Thousands rally for water supply solutions
Posted by: Maven on April 22, 2009 at 8:03 amFrom the California Farm Bureau Federation:
Chanting “We need water. We need water,” about 8,000 people gathered last Friday on the shores of the San Luis Reservoir, the nation’s largest off-stream water storage facility, to demand immediate solutions to the state’s ongoing water disaster. With a capacity of 2 million acre-feet, the half-filled reservoir served as a backdrop for the event.

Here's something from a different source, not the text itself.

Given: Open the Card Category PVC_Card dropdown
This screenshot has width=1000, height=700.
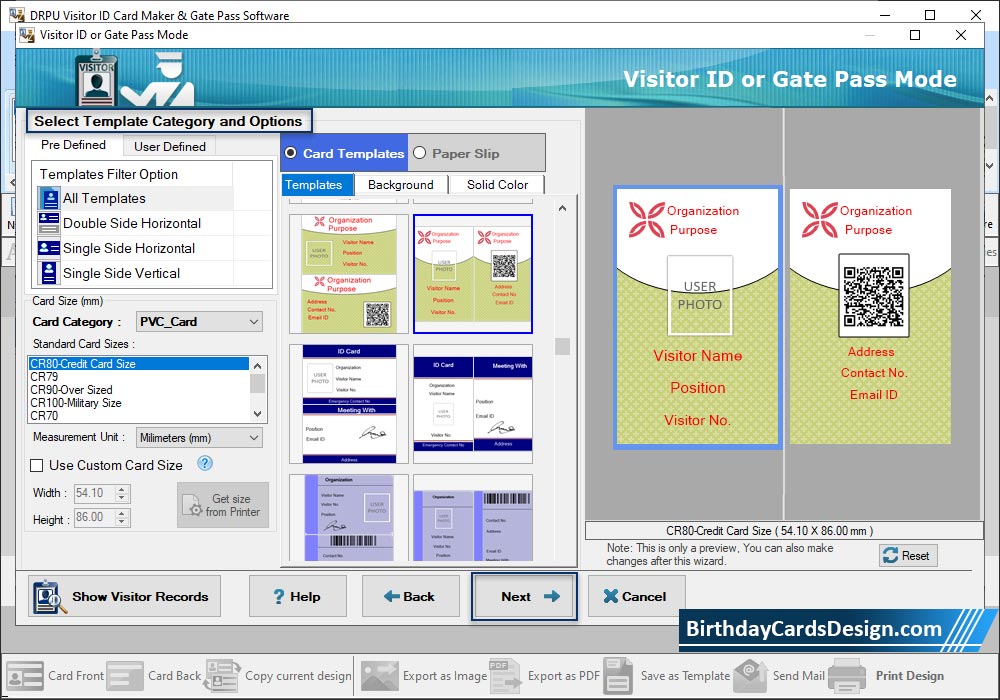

Those who made the long trek to the rally site included farmers, farm employees, families, business owners and elected officials. Speakers said the event, organized by the Latino Water Coalition, aimed to put a public face on the disaster unfolding in the San Joaquin Valley, which is being hit hard by the drought, as well as by legal decisions and regulatory restrictions limiting operation of state and federal pumping facilities in the Sacramento-San Joaquin Delta to protect endangered species, including delta smelt.
Thousands of farm acres have been fallowed, there’s uncertainty about how permanent crops will be kept alive through the summer and unemployment in some farming communities is estimated at 40 to 50 percent.
California Farm Bureau Federation President Doug Mosebar, center, joined the more than 8,000 people last week at the Latino Water Coalition water rally at San Luis Reservoir. California Women for Agriculture President Diana Westmoreland Pedrozo, right, holds a sign calling for the delta pumps to be turned on for water deliveries.
State water deliveries to valley farms this summer will total only 30 percent of contract amount, while federal water deliveries for farmers south of the delta currently are at zero.
Both water delivery systems rely on the San Luis Reservoir to store water for later delivery to about 25 million Californians, as well as farms and wildlife. More than 4,000 people braved blowing dust to march Tuesday from Mendota to Firebaugh, launching a four-day campaign to focus attention on the valley’s crippling water shortage.
Looking over a sea of blue T-shirts on Friday, Gov. Arnold Schwarzenegger said, “Today is about more than politics. It’s about jobs, schools, families, livelihoods, the environment—the entire economy of the Central Valley and the state.”
Breaking from his remarks, the governor struck up the chant from the crowd again, “We need water. We need water.”